Stated exercise
Convert the records below into a numbered list, leaving out blank lines. Start at the line that contains "Where should I", end at the line that contains "click(x=13, y=134)", and include both of those lines.

══════

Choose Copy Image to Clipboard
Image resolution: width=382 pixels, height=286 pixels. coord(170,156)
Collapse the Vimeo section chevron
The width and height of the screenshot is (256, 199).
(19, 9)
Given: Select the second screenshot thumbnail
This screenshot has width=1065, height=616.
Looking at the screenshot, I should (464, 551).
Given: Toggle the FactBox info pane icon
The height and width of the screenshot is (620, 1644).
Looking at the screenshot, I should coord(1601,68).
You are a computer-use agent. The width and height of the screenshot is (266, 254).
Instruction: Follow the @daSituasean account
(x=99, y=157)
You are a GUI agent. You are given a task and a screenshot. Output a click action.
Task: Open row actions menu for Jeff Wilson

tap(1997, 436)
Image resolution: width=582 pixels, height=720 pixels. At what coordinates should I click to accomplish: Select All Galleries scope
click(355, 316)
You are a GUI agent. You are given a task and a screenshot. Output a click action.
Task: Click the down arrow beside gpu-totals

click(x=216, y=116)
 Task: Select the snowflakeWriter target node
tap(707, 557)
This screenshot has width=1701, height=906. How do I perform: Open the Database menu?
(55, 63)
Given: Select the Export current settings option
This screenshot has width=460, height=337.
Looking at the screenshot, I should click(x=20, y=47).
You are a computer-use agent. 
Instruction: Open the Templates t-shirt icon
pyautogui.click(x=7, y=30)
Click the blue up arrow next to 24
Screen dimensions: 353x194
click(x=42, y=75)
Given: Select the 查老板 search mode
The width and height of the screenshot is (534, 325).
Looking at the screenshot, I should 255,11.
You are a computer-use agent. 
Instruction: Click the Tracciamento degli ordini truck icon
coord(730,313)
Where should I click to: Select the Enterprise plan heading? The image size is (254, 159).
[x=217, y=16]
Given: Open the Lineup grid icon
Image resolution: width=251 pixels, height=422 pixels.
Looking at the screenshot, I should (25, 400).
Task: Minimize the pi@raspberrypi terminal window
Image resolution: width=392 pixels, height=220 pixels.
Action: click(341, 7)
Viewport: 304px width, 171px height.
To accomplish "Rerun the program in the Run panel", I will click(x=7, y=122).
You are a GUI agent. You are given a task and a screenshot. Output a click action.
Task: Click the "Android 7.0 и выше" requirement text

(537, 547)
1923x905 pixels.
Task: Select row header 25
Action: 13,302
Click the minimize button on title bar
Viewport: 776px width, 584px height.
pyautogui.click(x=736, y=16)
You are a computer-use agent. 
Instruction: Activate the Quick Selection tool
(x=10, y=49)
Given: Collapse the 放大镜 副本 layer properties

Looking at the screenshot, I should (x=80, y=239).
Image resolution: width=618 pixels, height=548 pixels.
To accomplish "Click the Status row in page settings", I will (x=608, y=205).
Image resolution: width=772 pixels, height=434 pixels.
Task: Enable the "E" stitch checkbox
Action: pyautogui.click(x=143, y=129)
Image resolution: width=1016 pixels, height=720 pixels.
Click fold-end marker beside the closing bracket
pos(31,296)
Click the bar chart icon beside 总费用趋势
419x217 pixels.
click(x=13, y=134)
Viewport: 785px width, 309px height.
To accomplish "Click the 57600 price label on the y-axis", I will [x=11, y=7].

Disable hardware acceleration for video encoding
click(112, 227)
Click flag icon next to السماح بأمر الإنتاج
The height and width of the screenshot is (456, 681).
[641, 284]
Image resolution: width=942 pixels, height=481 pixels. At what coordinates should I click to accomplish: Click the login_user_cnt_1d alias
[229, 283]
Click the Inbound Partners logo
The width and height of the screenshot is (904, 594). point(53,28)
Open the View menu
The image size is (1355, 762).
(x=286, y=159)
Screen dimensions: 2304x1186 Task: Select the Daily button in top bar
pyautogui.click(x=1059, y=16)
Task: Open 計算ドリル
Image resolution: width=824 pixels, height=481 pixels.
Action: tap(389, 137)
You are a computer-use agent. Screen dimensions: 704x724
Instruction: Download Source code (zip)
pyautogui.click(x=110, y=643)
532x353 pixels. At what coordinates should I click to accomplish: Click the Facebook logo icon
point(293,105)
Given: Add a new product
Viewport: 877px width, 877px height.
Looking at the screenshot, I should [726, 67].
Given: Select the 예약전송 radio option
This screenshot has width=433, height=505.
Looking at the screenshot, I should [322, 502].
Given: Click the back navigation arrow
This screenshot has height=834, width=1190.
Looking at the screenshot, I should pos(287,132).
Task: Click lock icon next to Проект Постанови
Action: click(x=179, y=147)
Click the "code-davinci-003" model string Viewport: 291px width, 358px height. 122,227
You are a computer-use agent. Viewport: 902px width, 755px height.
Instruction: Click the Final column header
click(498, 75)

══════

Correct response
1. Where should I click to: Select the Enterprise plan heading? The image size is (254, 159).
2. [x=217, y=16]
3. Given: Open the Lineup grid icon
4. Image resolution: width=251 pixels, height=422 pixels.
5. Looking at the screenshot, I should (25, 400).
6. Task: Minimize the pi@raspberrypi terminal window
7. Image resolution: width=392 pixels, height=220 pixels.
8. Action: click(341, 7)
9. Viewport: 304px width, 171px height.
10. To accomplish "Rerun the program in the Run panel", I will click(x=7, y=122).
11. You are a GUI agent. You are given a task and a screenshot. Output a click action.
12. Task: Click the "Android 7.0 и выше" requirement text
13. (537, 547)
14. 1923x905 pixels.
15. Task: Select row header 25
16. Action: 13,302
17. Click the minimize button on title bar
18. Viewport: 776px width, 584px height.
19. pyautogui.click(x=736, y=16)
20. You are a computer-use agent. 
21. Instruction: Activate the Quick Selection tool
22. (x=10, y=49)
23. Given: Collapse the 放大镜 副本 layer properties
24. Looking at the screenshot, I should (x=80, y=239).
25. Image resolution: width=618 pixels, height=548 pixels.
26. To accomplish "Click the Status row in page settings", I will (x=608, y=205).
27. Image resolution: width=772 pixels, height=434 pixels.
28. Task: Enable the "E" stitch checkbox
29. Action: pyautogui.click(x=143, y=129)
30. Image resolution: width=1016 pixels, height=720 pixels.
31. Click fold-end marker beside the closing bracket
32. pos(31,296)
33. Click the bar chart icon beside 总费用趋势
34. 419x217 pixels.
35. click(x=13, y=134)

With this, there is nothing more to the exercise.